*What this task involves*
Please transcribe only the lines that run from the line bearing "[Tweet this] (830, 555)" to the end of the entries, keeping both end lines. Skip the pictures.

(Stored entries)
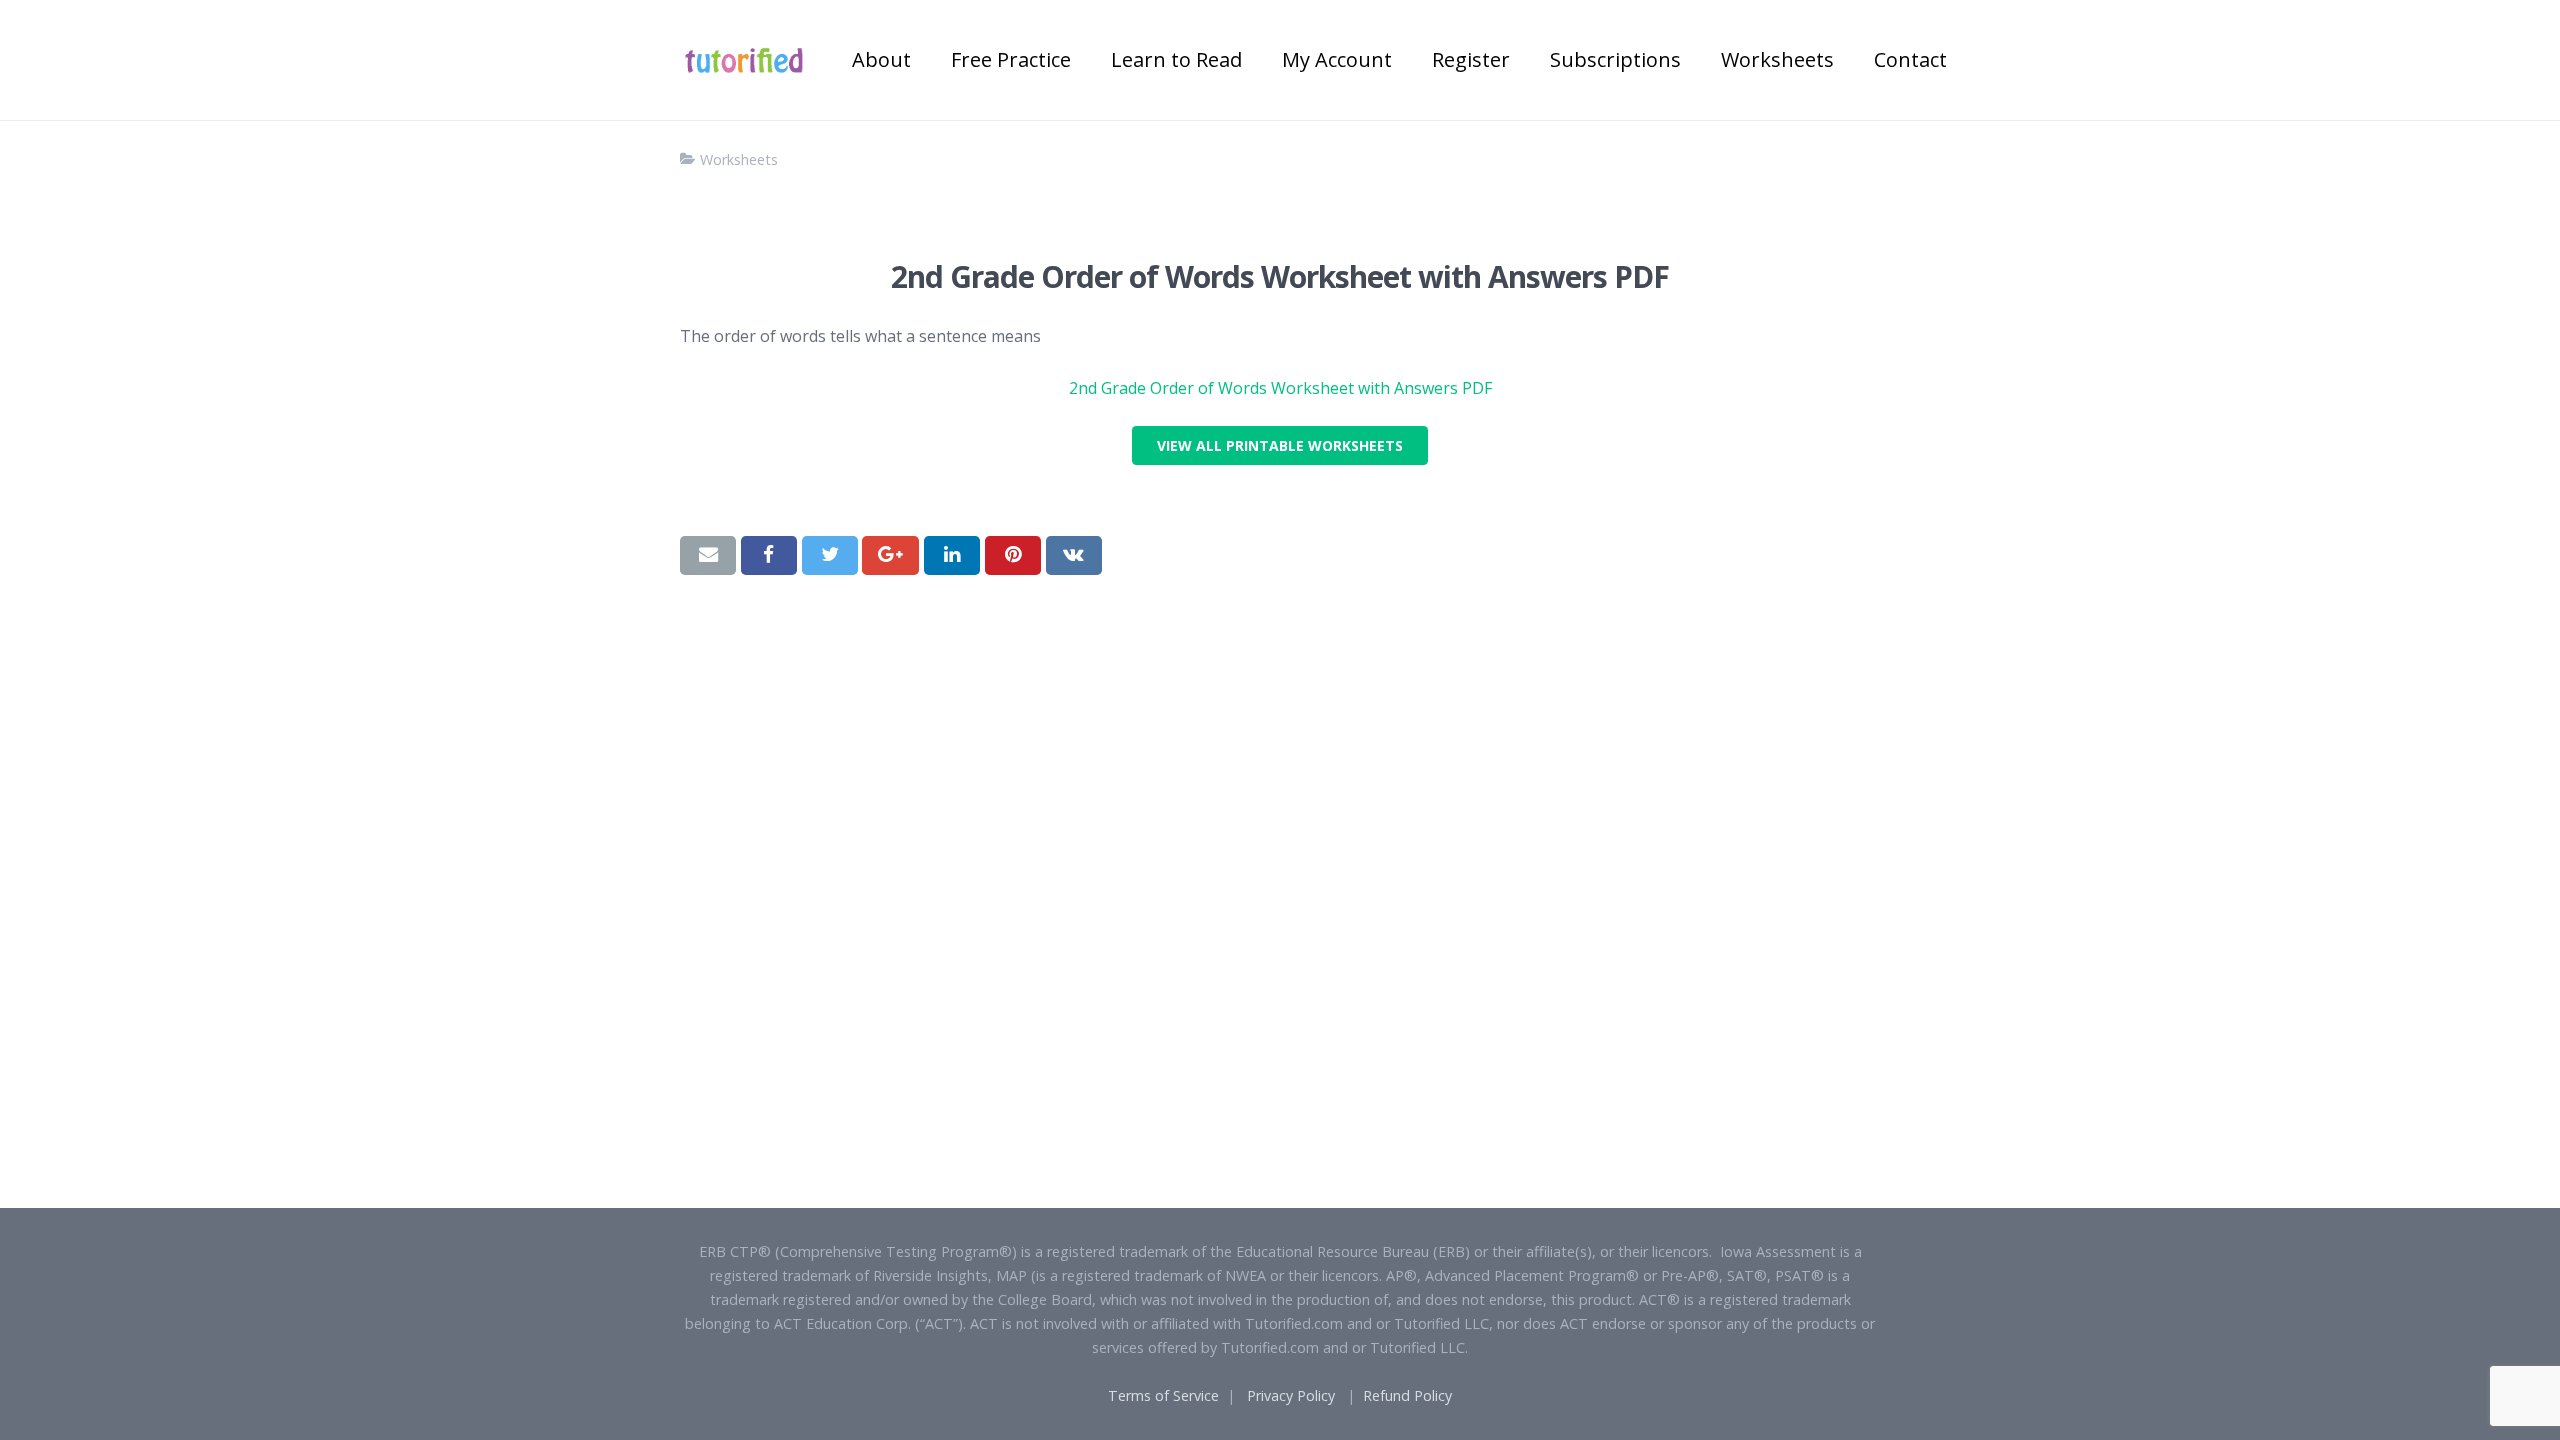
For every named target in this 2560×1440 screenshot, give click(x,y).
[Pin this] (1013, 555)
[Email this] (708, 555)
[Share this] (769, 555)
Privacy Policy (1291, 1395)
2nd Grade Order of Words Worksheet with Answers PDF (1280, 388)
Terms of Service (1163, 1395)
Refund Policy (1407, 1395)
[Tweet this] (830, 555)
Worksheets (739, 159)
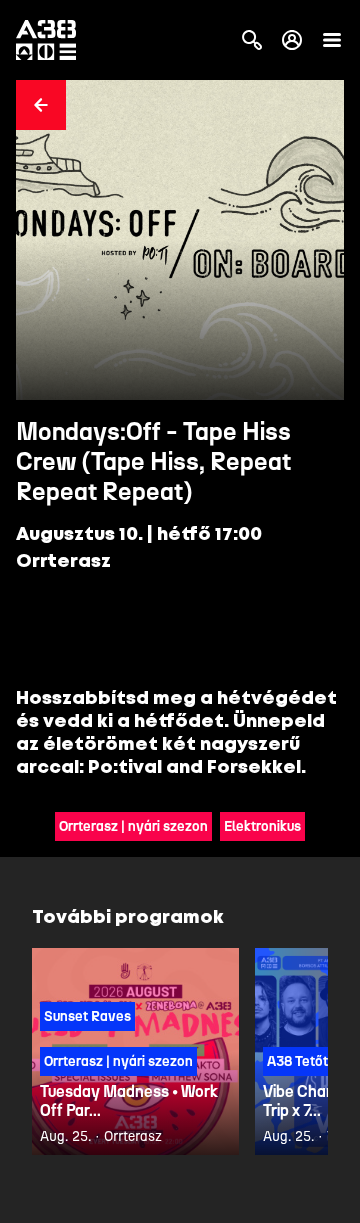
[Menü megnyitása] (332, 40)
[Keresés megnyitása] (252, 40)
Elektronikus (262, 826)
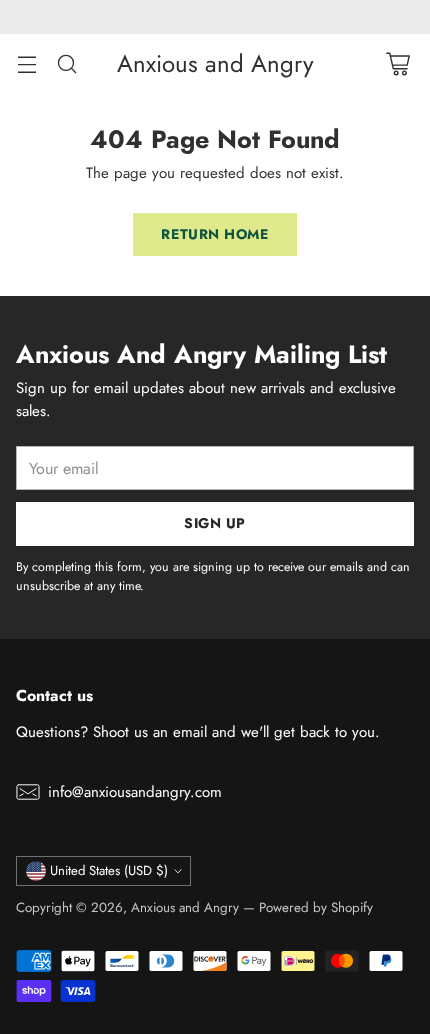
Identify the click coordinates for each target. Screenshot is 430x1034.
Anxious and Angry (185, 907)
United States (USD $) (109, 870)
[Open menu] (26, 63)
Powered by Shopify (316, 907)
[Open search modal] (66, 63)
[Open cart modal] (397, 63)
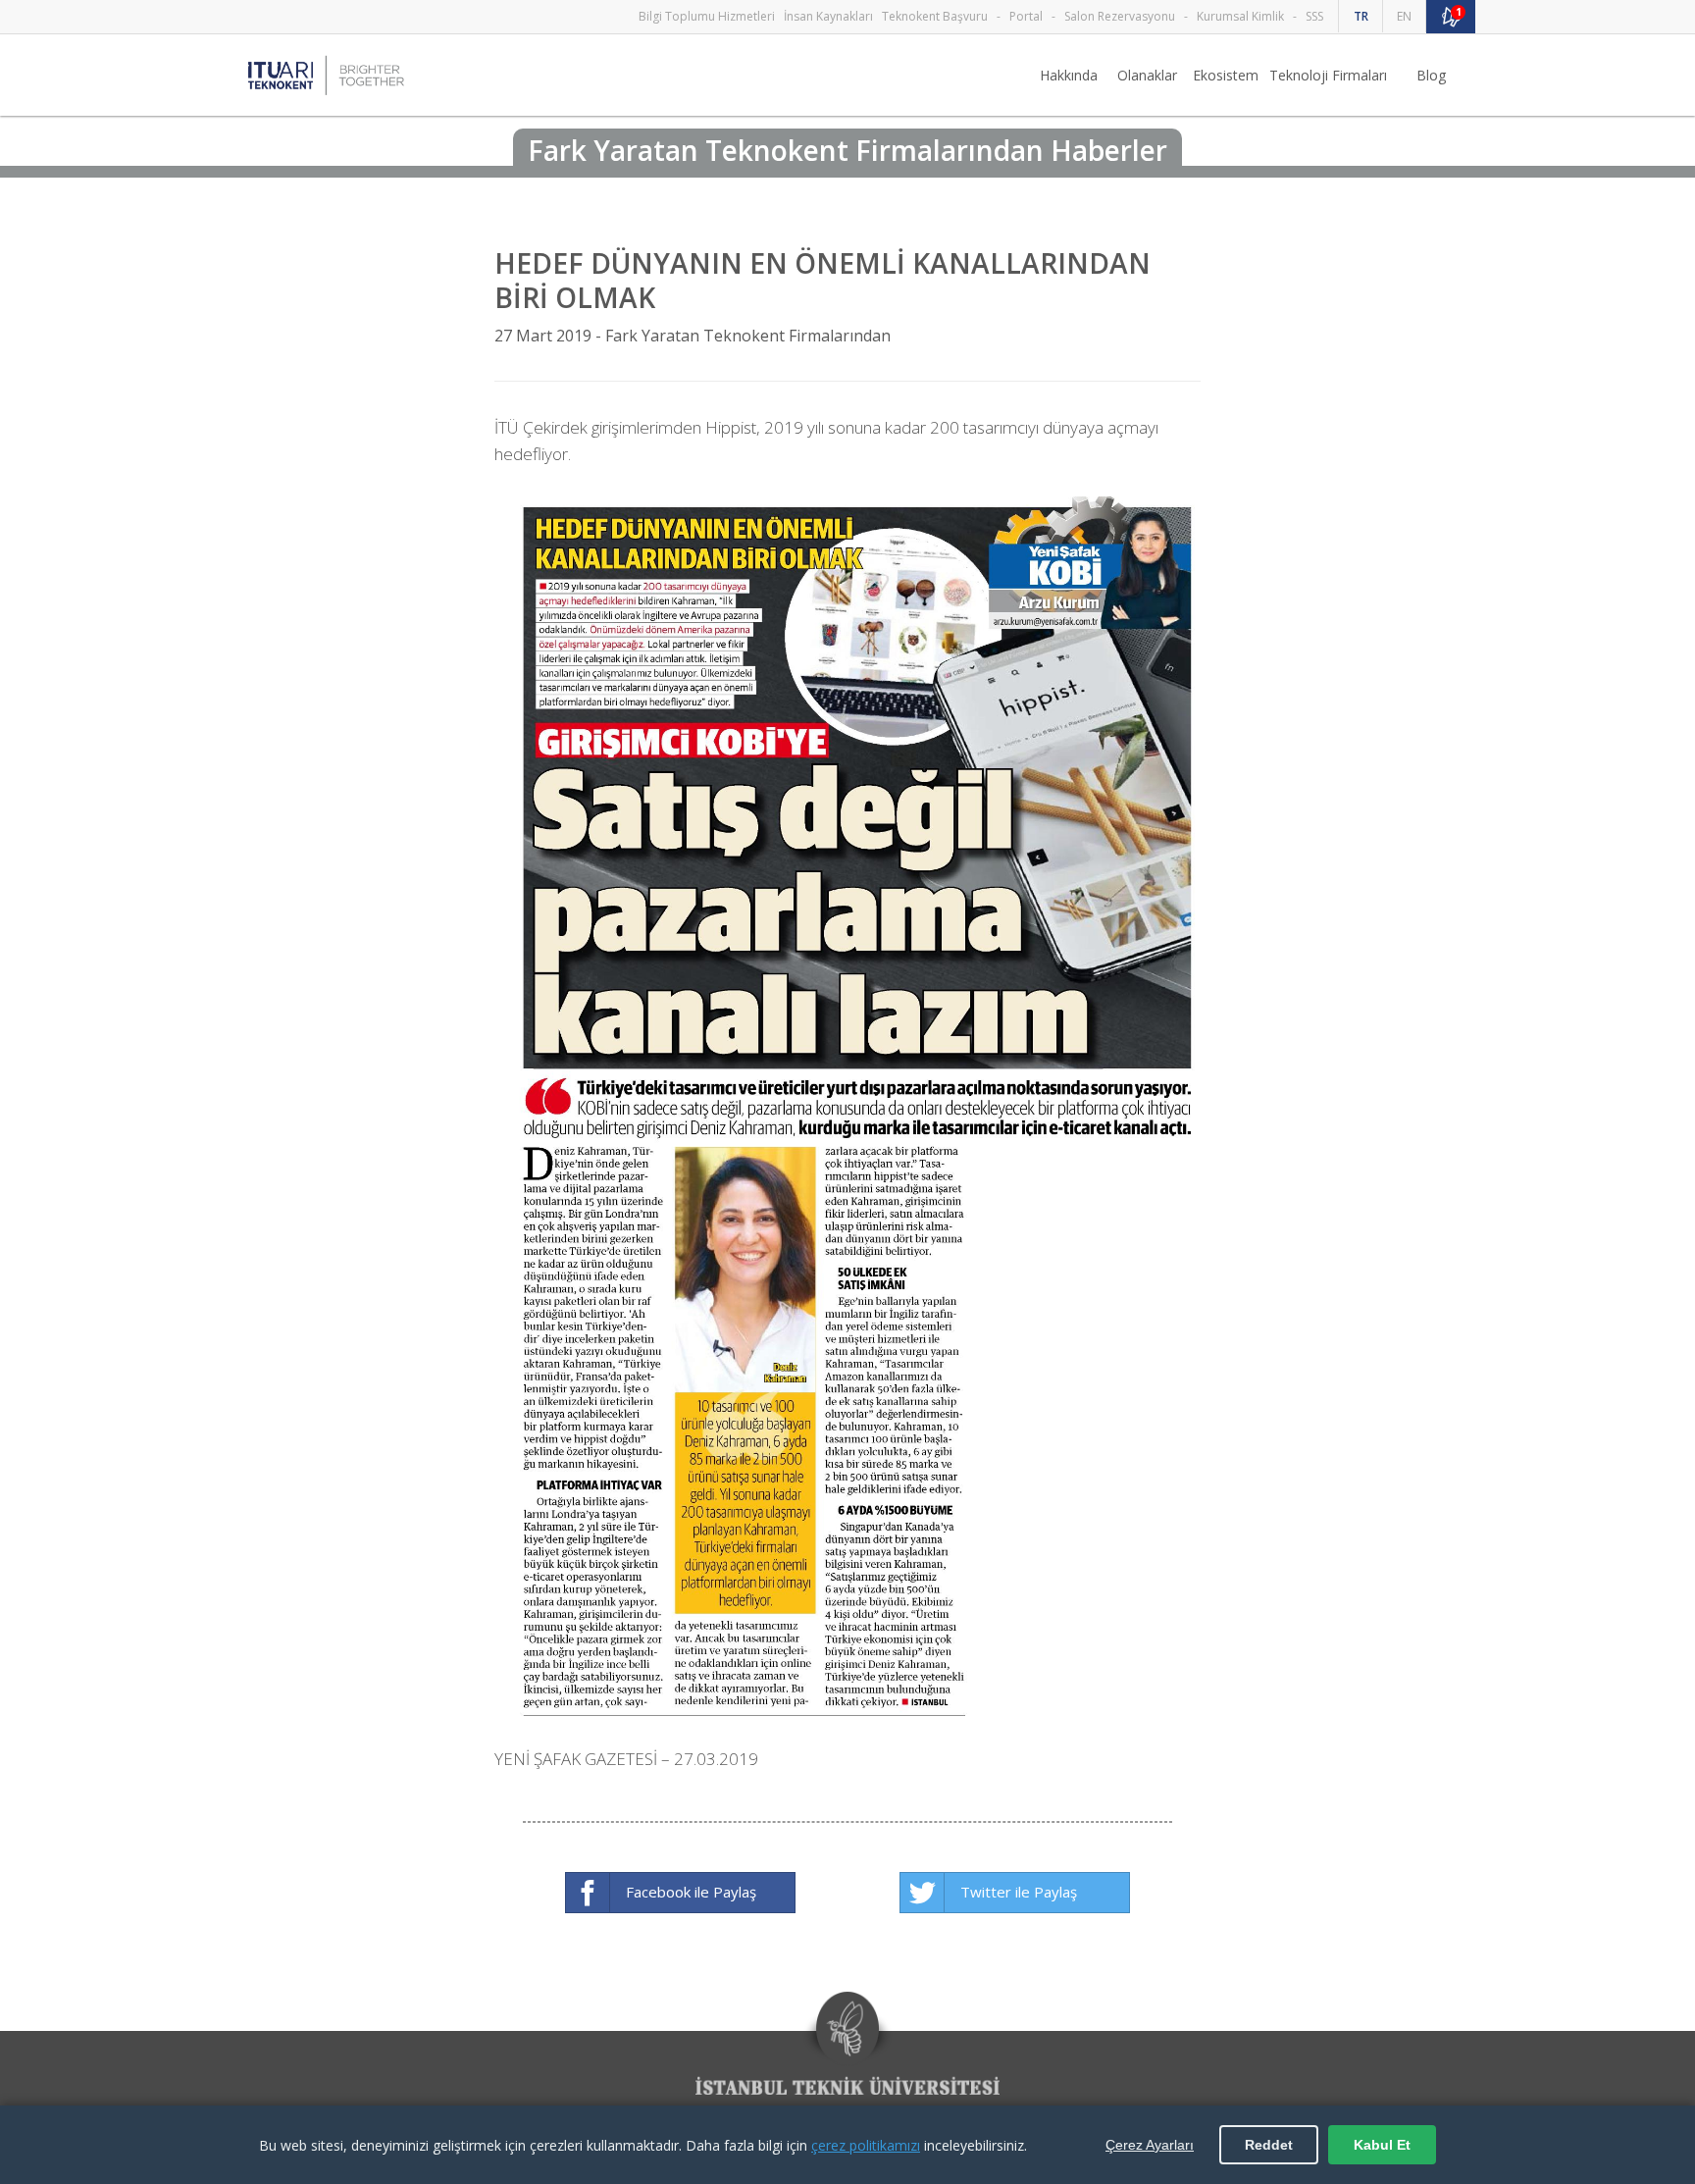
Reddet (1269, 2145)
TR (1361, 16)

*Written solution*
[Tweet this] (830, 555)
Worksheets (739, 159)
[Menü megnyitása] (332, 40)
[Keresés megnyitása] (252, 40)
Elektronikus (262, 826)
Identify the click coordinates for each target. Screenshot is 430x1034.
Anxious and Angry (185, 907)
United States (USD $) (109, 870)
[Open menu] (26, 63)
Powered by Shopify (316, 907)
[Open search modal] (66, 63)
[Open cart modal] (397, 63)
Reddet (1269, 2145)
TR (1361, 16)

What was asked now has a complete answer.